OXFORD — Back when he was on the endless list of drivers who could only fantasize about winning an AIM Recycling Oxford 250, Travis Benjamin would think out loud, marveling to friends about the accomplishments of Waldo County neighbor Ralph Nason.
“We were getting ready to come over here two years ago and I said to one of my friends, ‘This guy won it three times in a row! How do you do that?’ Now we have the opportunity to try it, cross our fingers,” Benjamin said.
Benjamin, 36, of Morrill, bids Sunday to achieve that measure of regional racing immortality. More than 80 drivers are expected at Oxford Plains Speedway to take aim at his streak. Qualifying begins at 1:30 p.m., with the main event expected to end after sunset.
Nason (1998, 1999 and 2000) is the only driver to win three consecutive Oxford 250s. Mike Rowe, who is now 65 and entered this year, and Dave Dion each have victories in three different decades — Rowe in 1984, 1997 and 2005; Dion in 1975, 1985 and 1992.
Geoff Bodine (1980 and 1981), Ben Rowe (2003 and 2004) and Eddie MacDonald (2009 and 2010) all preceded Benjamin, successfully defending their titles before slipping at the next rung of the ladder.
“We raced here (four) weeks ago and I was real happy with the car,” Benjamin said. “I think we’ll be there.”
Benjamin started ninth, had a perfect midrace pit stop and made a bold move in traffic to stay ahead of Joey Doiron on 2013. For an encore, he slid into the race through the consolation round, took the green flag 27th and surged through the field last summer.
Rivals had faster cars, at times, but Benjamin held the winning hand of consistent speed, sound pit strategy, and yes, luck that are required to win an Oxford 250 once, then twice. Cassius Clark charged on the south side of lap 200 in 2013, and Austin Theriault made the same rally in 2014.
“Two years ago if we’d had a caution, Cassius had put tires on and he was coming,” Benjamin said. “Last year we pitted really late. I honestly thought that was too late. In both situations it’s worked out, but I think if there had been a caution in either one, we could have been in trouble.”
That measured approach is typical of how Benjamin goes about his business in Pro All Stars Series North competition.
Benjamin is a quiet third in points this season, with four top-5 finishes in 12 races. Seven different drivers have at least one win. He isn’t one of them.
All three of his wins since the end of 2012 have come at OPS. And Benjamin appears to be peaking at the proper time with a pair of runner-up finishes in the past three PASS North races. He was sixth in the H.P. Hood 150 at Oxford on Aug. 2.

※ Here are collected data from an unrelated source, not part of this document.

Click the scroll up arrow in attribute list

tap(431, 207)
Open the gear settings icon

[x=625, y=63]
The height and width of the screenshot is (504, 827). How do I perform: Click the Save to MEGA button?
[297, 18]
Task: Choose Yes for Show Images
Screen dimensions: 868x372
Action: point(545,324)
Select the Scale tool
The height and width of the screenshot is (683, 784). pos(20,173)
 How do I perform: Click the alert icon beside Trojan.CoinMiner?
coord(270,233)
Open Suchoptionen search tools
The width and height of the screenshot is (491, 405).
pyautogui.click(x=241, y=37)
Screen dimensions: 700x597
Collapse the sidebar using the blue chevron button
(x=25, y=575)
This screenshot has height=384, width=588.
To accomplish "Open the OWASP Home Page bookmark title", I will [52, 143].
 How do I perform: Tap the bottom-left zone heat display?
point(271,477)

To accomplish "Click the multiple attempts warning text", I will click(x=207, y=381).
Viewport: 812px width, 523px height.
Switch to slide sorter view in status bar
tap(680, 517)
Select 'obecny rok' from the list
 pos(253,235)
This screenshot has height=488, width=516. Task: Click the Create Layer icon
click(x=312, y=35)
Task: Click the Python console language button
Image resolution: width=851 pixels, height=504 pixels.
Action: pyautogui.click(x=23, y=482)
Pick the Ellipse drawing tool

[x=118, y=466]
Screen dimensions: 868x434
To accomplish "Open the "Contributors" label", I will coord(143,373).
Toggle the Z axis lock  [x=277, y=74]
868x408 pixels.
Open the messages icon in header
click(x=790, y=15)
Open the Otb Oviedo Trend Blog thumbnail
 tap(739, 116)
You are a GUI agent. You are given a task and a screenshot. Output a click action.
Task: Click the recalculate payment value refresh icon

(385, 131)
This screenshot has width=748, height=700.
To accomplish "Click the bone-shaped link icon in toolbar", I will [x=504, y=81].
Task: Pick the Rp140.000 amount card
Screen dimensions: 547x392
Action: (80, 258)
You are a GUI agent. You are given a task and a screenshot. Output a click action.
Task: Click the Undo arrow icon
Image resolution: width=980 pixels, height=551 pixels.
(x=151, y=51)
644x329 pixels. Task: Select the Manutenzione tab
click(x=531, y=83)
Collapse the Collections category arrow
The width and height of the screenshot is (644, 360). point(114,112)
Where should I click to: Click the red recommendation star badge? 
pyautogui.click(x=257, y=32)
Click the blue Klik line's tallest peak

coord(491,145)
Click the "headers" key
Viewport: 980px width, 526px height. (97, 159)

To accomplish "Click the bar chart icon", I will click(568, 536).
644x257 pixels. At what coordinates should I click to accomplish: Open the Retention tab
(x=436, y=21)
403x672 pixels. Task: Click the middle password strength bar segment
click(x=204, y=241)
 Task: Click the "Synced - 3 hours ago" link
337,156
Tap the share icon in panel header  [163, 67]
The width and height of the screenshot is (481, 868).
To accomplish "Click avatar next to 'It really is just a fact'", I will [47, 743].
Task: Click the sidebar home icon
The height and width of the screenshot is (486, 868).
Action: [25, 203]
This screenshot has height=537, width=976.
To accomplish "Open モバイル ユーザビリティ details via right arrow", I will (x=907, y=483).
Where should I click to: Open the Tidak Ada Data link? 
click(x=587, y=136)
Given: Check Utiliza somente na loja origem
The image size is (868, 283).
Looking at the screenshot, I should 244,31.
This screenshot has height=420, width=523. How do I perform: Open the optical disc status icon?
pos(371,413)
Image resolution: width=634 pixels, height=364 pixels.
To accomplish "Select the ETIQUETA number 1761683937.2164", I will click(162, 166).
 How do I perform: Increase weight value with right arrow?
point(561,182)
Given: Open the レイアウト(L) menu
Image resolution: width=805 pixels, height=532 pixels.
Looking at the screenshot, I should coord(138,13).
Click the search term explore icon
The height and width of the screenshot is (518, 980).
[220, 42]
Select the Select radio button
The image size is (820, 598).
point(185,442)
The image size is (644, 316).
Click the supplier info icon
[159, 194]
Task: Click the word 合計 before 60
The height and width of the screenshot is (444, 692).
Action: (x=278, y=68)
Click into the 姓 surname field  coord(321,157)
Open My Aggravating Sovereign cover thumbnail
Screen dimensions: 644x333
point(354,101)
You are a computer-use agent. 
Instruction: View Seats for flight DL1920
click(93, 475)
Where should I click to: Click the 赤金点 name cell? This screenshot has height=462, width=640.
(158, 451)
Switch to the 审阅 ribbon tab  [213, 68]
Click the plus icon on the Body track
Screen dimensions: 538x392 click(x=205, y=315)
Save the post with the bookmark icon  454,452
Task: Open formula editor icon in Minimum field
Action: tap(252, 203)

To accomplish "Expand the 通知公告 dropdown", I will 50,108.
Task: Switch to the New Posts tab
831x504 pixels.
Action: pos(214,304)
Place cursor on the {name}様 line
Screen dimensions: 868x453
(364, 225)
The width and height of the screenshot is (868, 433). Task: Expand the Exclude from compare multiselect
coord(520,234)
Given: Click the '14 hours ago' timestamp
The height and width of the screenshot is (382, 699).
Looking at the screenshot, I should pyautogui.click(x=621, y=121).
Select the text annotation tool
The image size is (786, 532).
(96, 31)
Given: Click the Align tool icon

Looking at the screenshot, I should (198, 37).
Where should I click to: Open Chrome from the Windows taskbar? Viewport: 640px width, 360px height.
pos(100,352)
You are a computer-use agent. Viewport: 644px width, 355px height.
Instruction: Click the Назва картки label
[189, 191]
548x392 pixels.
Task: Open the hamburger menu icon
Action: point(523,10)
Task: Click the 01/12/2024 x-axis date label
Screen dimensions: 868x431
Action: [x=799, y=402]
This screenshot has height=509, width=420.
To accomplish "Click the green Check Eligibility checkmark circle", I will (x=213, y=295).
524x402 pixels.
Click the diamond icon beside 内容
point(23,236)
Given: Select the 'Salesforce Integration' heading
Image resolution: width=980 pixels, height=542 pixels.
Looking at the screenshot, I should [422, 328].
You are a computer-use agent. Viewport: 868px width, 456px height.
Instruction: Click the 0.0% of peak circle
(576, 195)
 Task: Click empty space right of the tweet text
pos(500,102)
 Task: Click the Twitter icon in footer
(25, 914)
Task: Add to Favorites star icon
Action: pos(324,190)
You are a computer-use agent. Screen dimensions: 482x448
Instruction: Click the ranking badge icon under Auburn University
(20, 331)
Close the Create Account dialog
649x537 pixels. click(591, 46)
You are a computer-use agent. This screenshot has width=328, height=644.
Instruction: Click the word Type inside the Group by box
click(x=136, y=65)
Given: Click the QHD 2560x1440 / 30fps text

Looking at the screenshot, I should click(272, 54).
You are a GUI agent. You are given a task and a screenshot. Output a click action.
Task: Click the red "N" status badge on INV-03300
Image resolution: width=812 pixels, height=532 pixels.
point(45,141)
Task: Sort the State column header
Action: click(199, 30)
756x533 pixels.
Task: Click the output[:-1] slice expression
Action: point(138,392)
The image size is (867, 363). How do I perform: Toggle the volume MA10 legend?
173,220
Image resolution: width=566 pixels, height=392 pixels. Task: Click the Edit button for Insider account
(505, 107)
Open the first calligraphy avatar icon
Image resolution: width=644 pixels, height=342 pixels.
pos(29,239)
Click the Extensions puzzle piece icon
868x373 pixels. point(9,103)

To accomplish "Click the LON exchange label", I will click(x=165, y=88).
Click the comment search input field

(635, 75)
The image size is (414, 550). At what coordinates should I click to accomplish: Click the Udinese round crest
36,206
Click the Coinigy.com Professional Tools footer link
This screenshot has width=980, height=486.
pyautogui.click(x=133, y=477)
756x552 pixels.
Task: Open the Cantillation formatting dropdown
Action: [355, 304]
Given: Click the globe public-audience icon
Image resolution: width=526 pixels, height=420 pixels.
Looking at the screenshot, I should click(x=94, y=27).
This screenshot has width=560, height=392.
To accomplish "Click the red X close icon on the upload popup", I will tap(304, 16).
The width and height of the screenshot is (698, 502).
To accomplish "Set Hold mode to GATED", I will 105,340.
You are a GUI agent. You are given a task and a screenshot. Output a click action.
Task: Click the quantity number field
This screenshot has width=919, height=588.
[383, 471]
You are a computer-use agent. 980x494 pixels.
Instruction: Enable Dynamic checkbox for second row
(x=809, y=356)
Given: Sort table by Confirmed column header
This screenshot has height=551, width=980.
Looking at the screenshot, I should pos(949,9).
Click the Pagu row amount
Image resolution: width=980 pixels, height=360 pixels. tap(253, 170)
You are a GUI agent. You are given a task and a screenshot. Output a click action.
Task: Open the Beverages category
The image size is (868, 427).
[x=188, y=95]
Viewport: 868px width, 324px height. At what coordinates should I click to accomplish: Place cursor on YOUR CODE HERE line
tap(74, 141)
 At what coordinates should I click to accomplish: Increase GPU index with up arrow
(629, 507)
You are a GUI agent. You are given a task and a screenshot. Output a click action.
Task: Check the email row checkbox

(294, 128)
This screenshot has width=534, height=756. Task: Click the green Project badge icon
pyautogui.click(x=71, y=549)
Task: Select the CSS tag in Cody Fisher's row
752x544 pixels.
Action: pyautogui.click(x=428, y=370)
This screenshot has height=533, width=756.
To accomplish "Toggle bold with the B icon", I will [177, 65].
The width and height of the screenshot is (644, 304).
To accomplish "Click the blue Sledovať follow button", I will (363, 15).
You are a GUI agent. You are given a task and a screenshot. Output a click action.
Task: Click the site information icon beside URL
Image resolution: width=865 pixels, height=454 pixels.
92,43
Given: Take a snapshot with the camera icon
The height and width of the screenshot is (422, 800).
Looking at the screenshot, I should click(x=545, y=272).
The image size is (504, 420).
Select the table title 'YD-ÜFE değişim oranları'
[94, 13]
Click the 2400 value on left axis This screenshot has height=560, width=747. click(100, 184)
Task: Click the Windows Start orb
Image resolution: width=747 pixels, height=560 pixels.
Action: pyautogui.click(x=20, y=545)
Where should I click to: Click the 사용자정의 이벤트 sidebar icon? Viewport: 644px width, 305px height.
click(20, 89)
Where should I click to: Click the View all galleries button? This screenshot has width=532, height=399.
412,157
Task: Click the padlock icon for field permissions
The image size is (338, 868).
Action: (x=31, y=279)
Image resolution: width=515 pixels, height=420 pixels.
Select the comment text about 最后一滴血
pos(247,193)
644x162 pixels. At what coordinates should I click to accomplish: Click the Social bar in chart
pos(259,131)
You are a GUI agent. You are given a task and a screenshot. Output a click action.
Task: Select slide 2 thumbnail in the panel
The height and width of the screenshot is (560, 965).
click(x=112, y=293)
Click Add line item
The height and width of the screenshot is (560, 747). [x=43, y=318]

The extra hundred laps seem to fit Benjamin’s style like a well-worn fire suit.
“We started 24th and drove to fifth in 80 laps. Then I kind of rode around. In a 250 you can do that. With about 30 laps to go, I kind of caught myself, ‘Oh, crap, we’ve got to get going.’ By then we were a straightaway behind and we didn’t get a caution,” Benjamin said. “I have a tendency to get out there sometimes just to log laps and save my stuff. In 150s I feel I do save it maybe too much. 250s you’ve got a chance to save and put yourself in position at the end.”
The traditional pre-race draw to set the qualifying lineups for the 250 and other PASS events has been unkind to Benjamin the past two years.
Changes in the rulebook also have tightened the field, he said. The proliferation of so-called “crate” motors — Benjamin still runs the traditional big power plant in his car — has increased super late model car counts and brought more challengers into the mix.
“In 20 laps everybody is so competitive. It’s not like you’re going to pass five or six cars (in a heat race). You might pass two or three,” Benjamin said. “We’ve started 15th or worse in every race except four this year. The competition is so good that it’s very hard to start that far back and get up there. The races that we have started top 10, we’ve finished top-3.”
Benjamin will have enjoyed more time as defending champion than any Oxford 250 winner in history: 770 days, as of Sunday.
This year’s move from mid-July to late-August was designed to promote a new spirit of cooperation with the competing American-Canadian Tour.
“It does give you more time to figure stuff out, as long as you don’t reinvent the wheel, which is easy to try to do,” he said.
Nason was 60 when he completed his Oxford 250 triple crown.
Benjamin, whose father, Ron, raced against Ralph all throughout Travis’ childhood, doesn’t imagine himself hanging around that long and putting the record of wins in the crown jewel event out of sight for everyone else.
As he answered questions at Wednesday’s pre-race media day, 8-year-old Kaiden Benjamin, already a go-kart racer, scurried about excitedly.
Reminded that drivers only five or six years older than his son have competed in the Oxford 250 since promoter Tom Mayberry took the helm at the speedway, Benjamin smiled.
“My career is getting shorter every day, which I don’t mind,” Benjamin said. “I enjoy going and watching him race. I’m more nervous watching him race than I ever am when I race.”
One of the strangest best-seats-in-the-house is being one of the non-winners in an Oxford 250. A 19-year-old Benjamin finished second in his heat and ran 17th in the main event the year Nason captured his first checkered flag.
“He spun out twice and won the thing,” Benjamin said. “I still don’t know how he did that.”